A common use of Promise.map is to replace the .push+Promise.all boilerplate:

var promises = [];
for (var i = 0; i < fileNames.length; ++i) {
    promises.push(fs.readFileAsync(fileNames[i]));
}
Promise.all(promises).then(function() {
    console.log("done");
});

// Using Promise.map:
Promise.map(fileNames, function(fileName) {
    // Promise.map awaits for returned promises as well.
    return fs.readFileAsync(fileName);
}).then(function() {
    console.log("done");
});

A more involved example:

var Promise = require("bluebird");
var join = Promise.join;
var fs = Promise.promisifyAll(require("fs"));
fs.readdirAsync(".").map(function(fileName) {
    var stat = fs.statAsync(fileName);
    var contents = fs.readFileAsync(fileName).catch(function ignore() {});
    return join(stat, contents, function(stat, contents) {
        return {
            stat: stat,
            fileName: fileName,
            contents: contents
        }
    });
// The return value of .map is a promise that is fulfilled with an array of the mapped values
// That means we only get here after all the files have been statted and their contents read
// into memory. If you need to do more operations per file, they should be chained in the map
// callback for concurrency.
}).call("sort", function(a, b) {
    return a.fileName.localeCompare(b.fileName);
}).each(function(file) {
    var contentLength = file.stat.isDirectory() ? "(directory)" : file.contents.length + " bytes";
    console.log(file.fileName + " last modified " + file.stat.mtime + " " + contentLength)
});

Map Option: concurrency

You may optionally specify a concurrency limit:

...map(..., {concurrency: 3});

The concurrency limit applies to Promises returned by the mapper function and it basically limits the number of Promises created. For example, if concurrency is 3 and the mapper callback has been called enough so that there are three returned Promises currently pending, no further callbacks are called until one of the pending Promises resolves. So the mapper function will be called three times and it will be called again only after at least one of the Promises resolves.

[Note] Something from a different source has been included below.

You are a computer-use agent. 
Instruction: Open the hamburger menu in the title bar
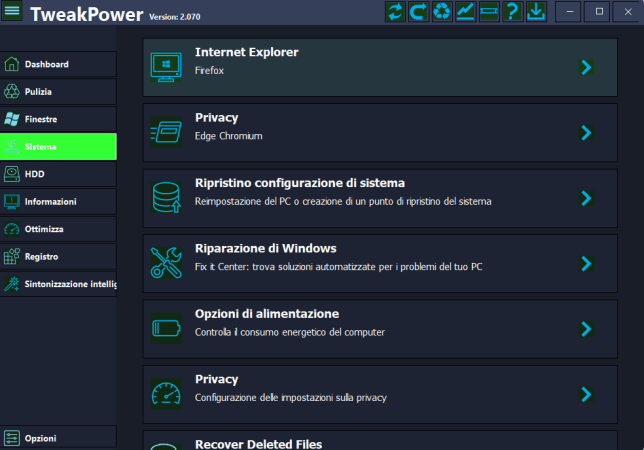coord(12,13)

Playing with the first example with and without limits, and seeing how it affects the duration when reading 20 files:

var Promise = require("bluebird");
var join = Promise.join;
var fs = Promise.promisifyAll(require("fs"));
var concurrency = parseFloat(process.argv[2] || "Infinity");
console.time("reading files");
fs.readdirAsync(".").map(function(fileName) {
    var stat = fs.statAsync(fileName);
    var contents = fs.readFileAsync(fileName).catch(function ignore() {});
    return join(stat, contents, function(stat, contents) {
        return {
            stat: stat,
            fileName: fileName,
            contents: contents
        }
    });
// The return value of .map is a promise that is fulfilled with an array of the mapped values
// That means we only get here after all the files have been statted and their contents read
// into memory. If you need to do more operations per file, they should be chained in the map
// callback for concurrency.
}, {concurrency: concurrency}).call("sort", function(a, b) {
    return a.fileName.localeCompare(b.fileName);
}).then(function() {
    console.timeEnd("reading files");
});
$ sync && echo 3 > /proc/sys/vm/drop_caches
$ node test.js 1
reading files 35ms
$ sync && echo 3 > /proc/sys/vm/drop_caches
$ node test.js Infinity
reading files: 9ms

The order map calls the mapper function on the array elements is not specified, there is no guarantee on the order in which it'll execute the maper on the elements. For order guarantee in sequential execution - see Promise.mapSeries.